Job: Output, as a numbered list, the part of the data that opens with the line containing "You are a computer-use agent." and runs through the end of the data, both ends included. Skip any blank lines and leave the pictures out.

Extracted data:
--- Begin ---

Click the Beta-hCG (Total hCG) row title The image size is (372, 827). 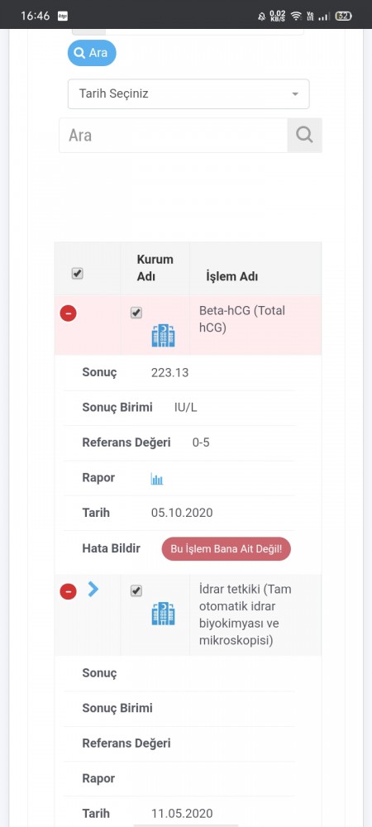[x=242, y=319]
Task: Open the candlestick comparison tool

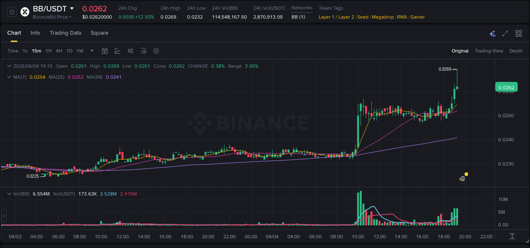Action: (x=130, y=51)
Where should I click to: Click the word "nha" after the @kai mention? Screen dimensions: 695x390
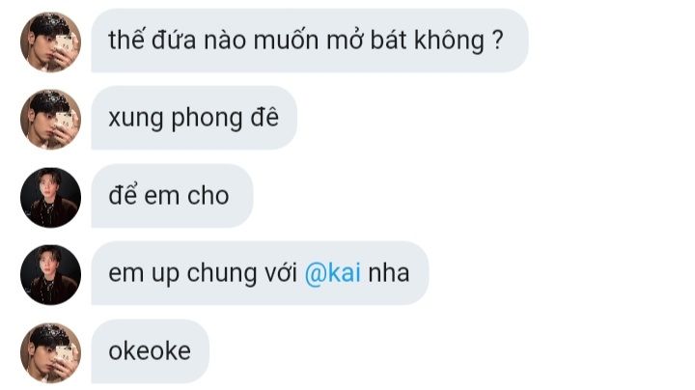point(389,273)
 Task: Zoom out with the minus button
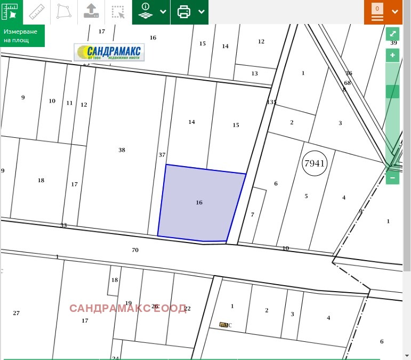click(392, 177)
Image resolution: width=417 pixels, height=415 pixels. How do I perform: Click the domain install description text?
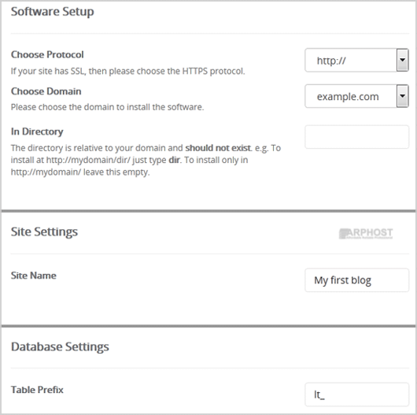pos(107,107)
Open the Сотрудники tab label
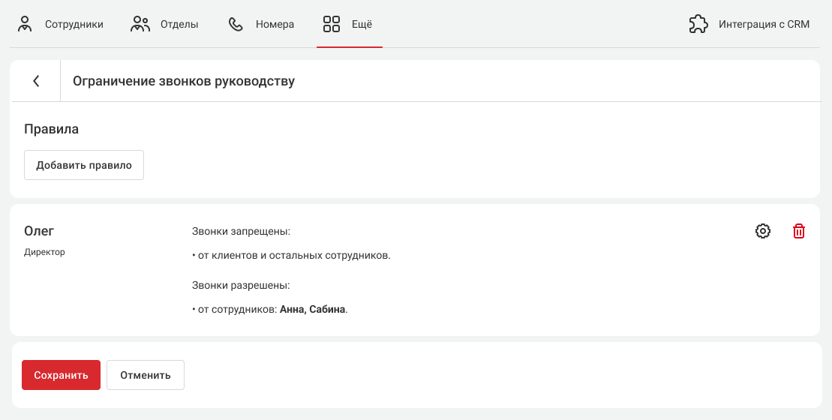Image resolution: width=832 pixels, height=420 pixels. 74,24
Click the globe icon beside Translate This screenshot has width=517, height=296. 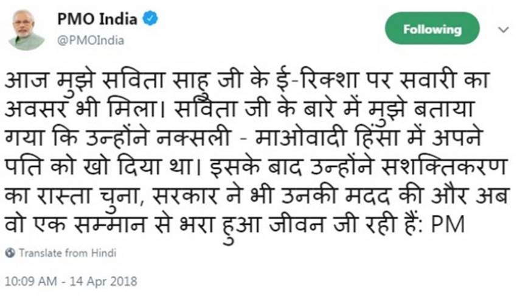pyautogui.click(x=12, y=252)
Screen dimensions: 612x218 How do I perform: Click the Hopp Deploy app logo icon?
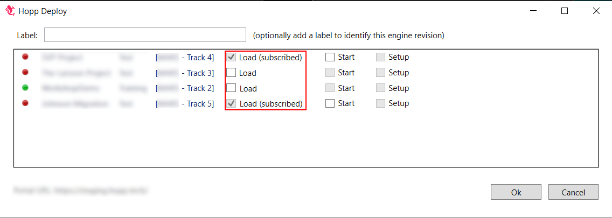coord(10,11)
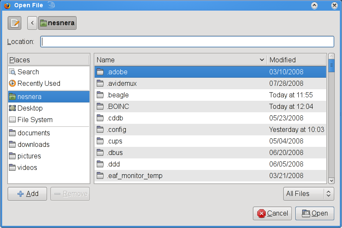
Task: Choose the pictures bookmark
Action: [29, 156]
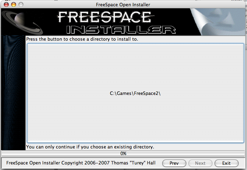Click the Thomas "Turey" Hall copyright text
247x170 pixels.
81,163
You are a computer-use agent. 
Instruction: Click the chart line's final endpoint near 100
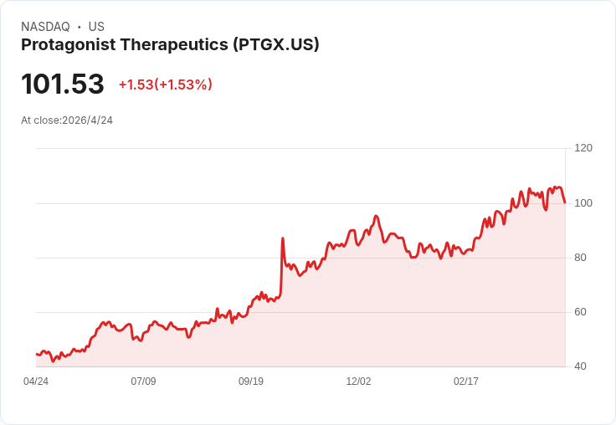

--- End ---

Result:
1. You are a computer-use agent. 
2. Instruction: Click the chart line's final endpoint near 100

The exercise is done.